LLMs at Scale: Lessons from Megatron-LM and GShard
NVIDIA’s Megatron-LM team published “Efficient Large-Scale Language Model Training on GPU Clusters Using Megatron-LM” in May, demonstrating training of a trillion-parameter transformer on a thousand-GPU cluster with reasonable efficiency. Stanford CRFM’s foundation models center launched this week with a workshop that put the scaling conversation on a more academic footing. Google’s Switch Transformer paper from January showed 1.6T-parameter sparse models trained efficiently. The cumulative trajectory is unmistakable: the techniques that make trillion-parameter language models trainable have crystallized into a recognizable engineering discipline, and the lessons from the leading labs are increasingly accessible to enterprise teams thinking about their own scaling problems.

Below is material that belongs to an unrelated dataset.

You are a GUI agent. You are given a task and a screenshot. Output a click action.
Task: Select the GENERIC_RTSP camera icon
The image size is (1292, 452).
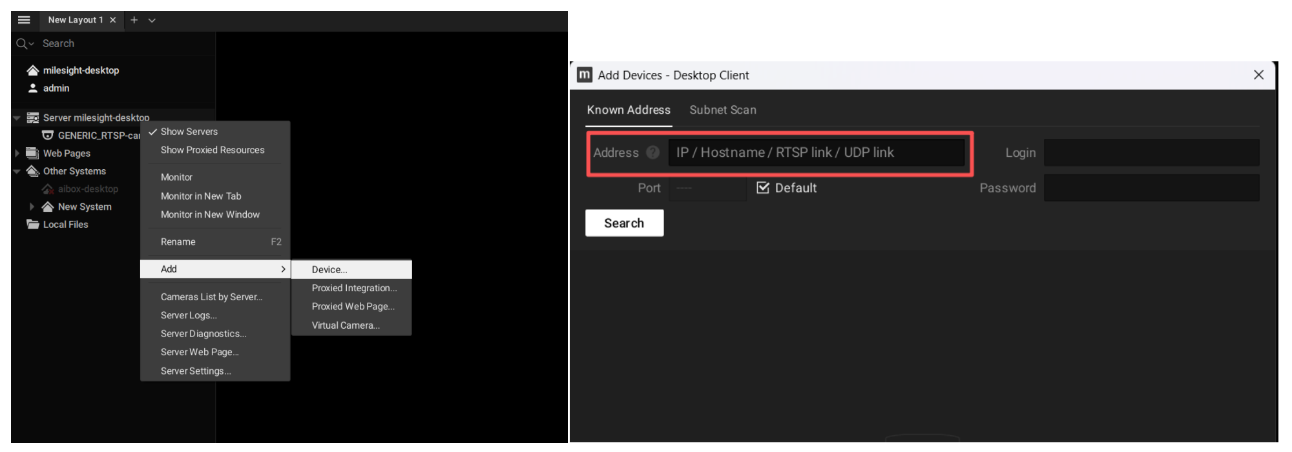(x=48, y=136)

The honest August 2021 observation is that “LLMs at scale” is no longer just a research topic — the engineering patterns have matured enough that enterprise teams need to understand them, even if most enterprises will consume frontier models from APIs rather than train their own.

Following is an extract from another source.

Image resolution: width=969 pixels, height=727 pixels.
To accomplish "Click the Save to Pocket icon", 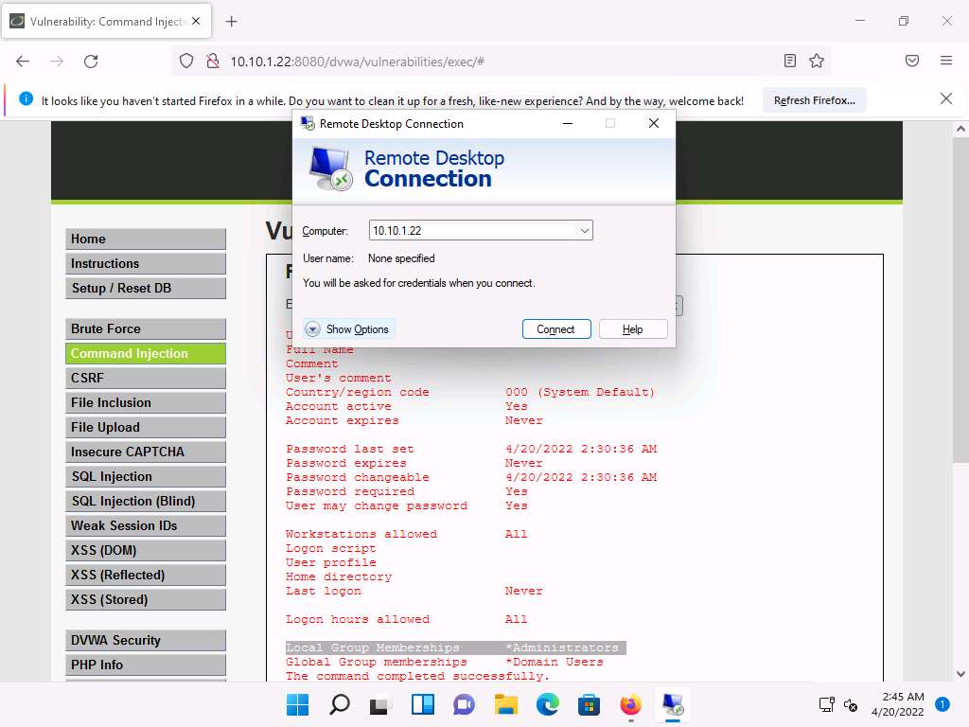I will (912, 61).
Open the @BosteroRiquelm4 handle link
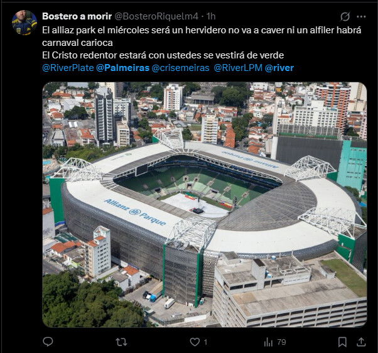This screenshot has height=353, width=378. coord(156,16)
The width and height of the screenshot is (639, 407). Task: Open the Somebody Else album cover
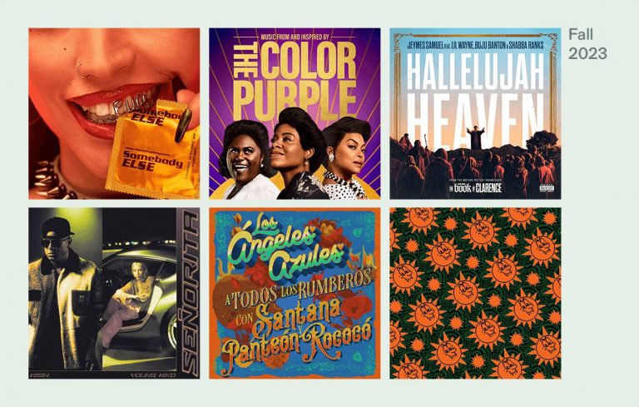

The Two Reference Architectures Worth Understanding
A useful clarification: scaling language models past the limits of single-machine training requires combining several distinct parallelism strategies. The leading exemplars are Megatron-LM (NVIDIA) and GShard (Google), and they take different but complementary approaches.

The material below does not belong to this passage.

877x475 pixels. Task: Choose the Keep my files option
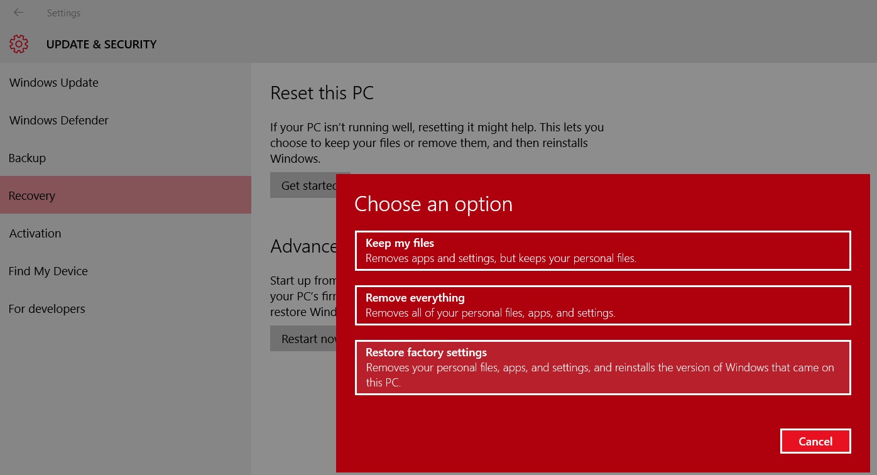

Megatron-LM: tensor and pipeline parallelism for dense models. NVIDIA’s framework, originally published in 2019, has been steadily extended through 2020 and 2021. The May 2021 paper demonstrates the combination of three parallelism strategies — data parallel, tensor parallel (slicing individual layers across GPUs), and pipeline parallel (different layers on different GPUs) — to train dense transformers up to a trillion parameters. The contribution is making the combination work at cluster scale with reasonable arithmetic intensity.
GShard: sparse experts for conditional computation. Google’s framework, published June 2020, takes a different path: rather than scaling dense models, it scales by replacing dense layers with mixture-of-experts (MoE) layers, where only a subset of experts activates for any given input. The Switch Transformer follow-up extends this. The contribution is showing that sparse models can match or exceed dense model quality at lower compute cost, with a different set of engineering challenges.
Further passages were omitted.